SJ: The actual fossil evidence for the origin of plants is, to the
unprejudiced, in favour of special creation, as Cambridge University
botanist E. Corner admitted:

How arrogant to refer to those who disagree with you as prejudiced,

SJ: "Much evidence can be adduced in favor of the theory of
evolution-from biology, biogeography and paleontology, but I still
think that, to the unprejudiced, the fossil record of plants is in
favor of special creation.

A mere personal assertion. "I think that...." And that is your 'evidence' ?

SJ: If, however, another explanation could be found for this hierarchy of
classification, it would be the knell of the theory of evolution. Can you
imagine how an orchid, a duckweed, and a palm have come from the same
ancestry, and have we any evidence for this assumption? The evolutionist
must be prepared with an answer, but I think that most would break down
before an
inquisition.' [Corner E., "Evolution," in McLeod A.M. & Cobley
L.S., eds, "Contemporary Biological Thought", 1961, p97 in Johnson
P.E., "Darwin on Trial", 1993, pp196-197)

Again, personal belief and not even evidence of another explanation for
this hierarchy to form the knell of the theory of evolution. That one
cannot imagine how it could have happened (personal incredulity) is no
argument in favor or against.
I believe recently they finished the classification of the corn/rice to a
common ancestor.

SJ: Note also that the the above depends crucially on adaptive mutations
of the right sort, at the right time, in the right place, in the
right species.

This presumes 'a right sort', 'right time' and 'right place'. Faulty logic.
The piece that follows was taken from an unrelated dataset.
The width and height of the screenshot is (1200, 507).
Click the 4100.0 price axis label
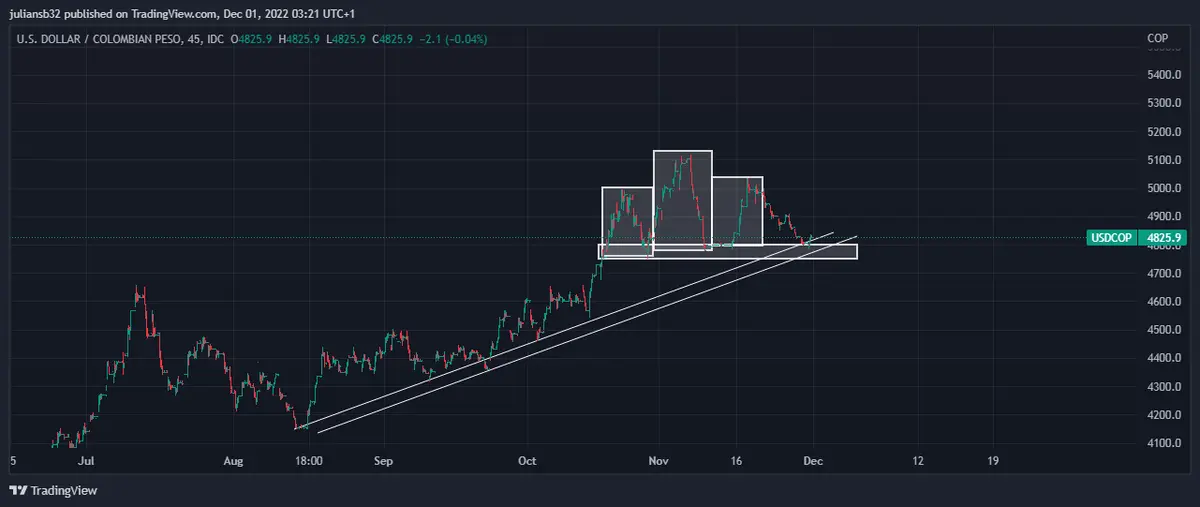pos(1165,443)
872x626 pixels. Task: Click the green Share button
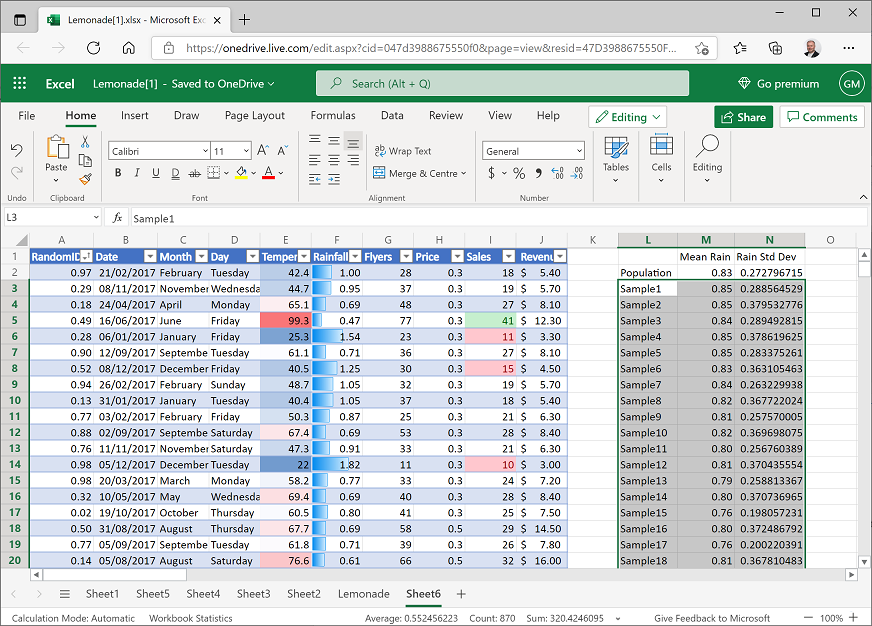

SJ: As zoologist Pierre-Paul Grasse, past President of
the French Academy of science, editor of a 28-volume encylopaedia of
zoology, and for thirty years chair of the Department of Evolution
at the Sorbonne, Darwinism requires "miracles":

SJ: "The opportune appearance of mutations permitting animals and plants
to meet their needs seems hard to believe.

Personal incredulity

SJ: Yet the Darwinian theory is even more demanding: a single plant, a
single animal would require thousands and thousands of lucky, appropriate
events.

No requirement. This presumes that there is a unique sequence of events
pre-planned rather than one of many outcomes.

SJ: This is just begging the question. You don't *know* that "insects
evolved". Nor do you *know* that "Flowers evolved". As Corner
pointed out the actual evidence for the origin of flowers "is in
favor of special creation."

No he asserts this not points out.

SJ: And the fossil record of insects conforms to the basic `creationist'
pattern of sudden appearance:

Ignoring all the other evidence against sudden appearance ?

SJ: "There are no fossils known that show what the primitive ancestral
insects looked like, but there is no doubt that they are an
extremely ancient group of animals. For perhaps the past 250
million years they have been at least as numerous on the planet as
they are today." (Farb P., "The Insects", Time/Life Books:
Netherlands, 1964, p14)

No evidence of sudden appearance. Just ancient.

and stasis:

SJ: "The most primitive insects known are found as fossils in rocks of
the Middle Devonian Period and lived about 350,000,000 years ago.

No evidence against evolution. Stasis, gradualism and punctuated
equilbrium appear happily next to each other.